Collected data -

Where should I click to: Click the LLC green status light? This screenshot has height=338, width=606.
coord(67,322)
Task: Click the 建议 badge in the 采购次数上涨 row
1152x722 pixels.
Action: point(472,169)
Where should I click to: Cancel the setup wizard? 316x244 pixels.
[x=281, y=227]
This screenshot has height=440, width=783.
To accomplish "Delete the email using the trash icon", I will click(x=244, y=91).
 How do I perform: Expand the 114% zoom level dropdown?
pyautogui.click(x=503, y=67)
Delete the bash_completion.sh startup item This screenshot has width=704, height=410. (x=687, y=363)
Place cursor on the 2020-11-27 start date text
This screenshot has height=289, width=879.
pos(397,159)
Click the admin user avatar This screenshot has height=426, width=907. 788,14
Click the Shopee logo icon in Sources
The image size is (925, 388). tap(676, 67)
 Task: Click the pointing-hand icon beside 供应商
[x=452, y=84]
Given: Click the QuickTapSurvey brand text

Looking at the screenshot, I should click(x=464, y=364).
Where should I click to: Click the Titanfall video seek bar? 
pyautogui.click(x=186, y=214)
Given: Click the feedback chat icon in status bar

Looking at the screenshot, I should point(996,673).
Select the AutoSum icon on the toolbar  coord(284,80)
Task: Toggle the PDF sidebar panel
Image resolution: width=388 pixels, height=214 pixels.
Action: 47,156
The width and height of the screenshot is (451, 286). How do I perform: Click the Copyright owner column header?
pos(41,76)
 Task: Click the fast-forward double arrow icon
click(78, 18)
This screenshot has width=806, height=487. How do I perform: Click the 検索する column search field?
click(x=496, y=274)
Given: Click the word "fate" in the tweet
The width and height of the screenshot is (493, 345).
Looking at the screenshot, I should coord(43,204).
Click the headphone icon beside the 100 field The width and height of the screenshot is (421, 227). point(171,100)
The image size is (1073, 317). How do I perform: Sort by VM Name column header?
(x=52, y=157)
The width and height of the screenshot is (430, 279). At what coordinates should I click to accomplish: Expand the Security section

YOUR GOAL -
Output every entry exactly.

REPLY -
Where should I click to: Click the LLC green status light? This screenshot has height=338, width=606.
coord(67,322)
Task: Click the 建议 badge in the 采购次数上涨 row
1152x722 pixels.
Action: point(472,169)
Where should I click to: Cancel the setup wizard? 316x244 pixels.
[x=281, y=227]
This screenshot has height=440, width=783.
To accomplish "Delete the email using the trash icon", I will click(x=244, y=91).
 How do I perform: Expand the 114% zoom level dropdown?
pyautogui.click(x=503, y=67)
Delete the bash_completion.sh startup item This screenshot has width=704, height=410. (x=687, y=363)
Place cursor on the 2020-11-27 start date text
This screenshot has height=289, width=879.
pos(397,159)
Click the admin user avatar This screenshot has height=426, width=907. 788,14
Click the Shopee logo icon in Sources
The image size is (925, 388). tap(676, 67)
 Task: Click the pointing-hand icon beside 供应商
[x=452, y=84]
Given: Click the QuickTapSurvey brand text

Looking at the screenshot, I should click(x=464, y=364).
Where should I click to: Click the Titanfall video seek bar? 
pyautogui.click(x=186, y=214)
Given: Click the feedback chat icon in status bar

Looking at the screenshot, I should point(996,673).
Select the AutoSum icon on the toolbar  coord(284,80)
Task: Toggle the PDF sidebar panel
Image resolution: width=388 pixels, height=214 pixels.
Action: 47,156
The width and height of the screenshot is (451, 286). How do I perform: Click the Copyright owner column header?
pos(41,76)
 Task: Click the fast-forward double arrow icon
click(78, 18)
This screenshot has width=806, height=487. How do I perform: Click the 検索する column search field?
click(x=496, y=274)
Given: Click the word "fate" in the tweet
The width and height of the screenshot is (493, 345).
Looking at the screenshot, I should coord(43,204).
Click the headphone icon beside the 100 field The width and height of the screenshot is (421, 227). point(171,100)
The image size is (1073, 317). How do I perform: Sort by VM Name column header?
(x=52, y=157)
The width and height of the screenshot is (430, 279). At what coordinates should I click to accomplish: Expand the Security section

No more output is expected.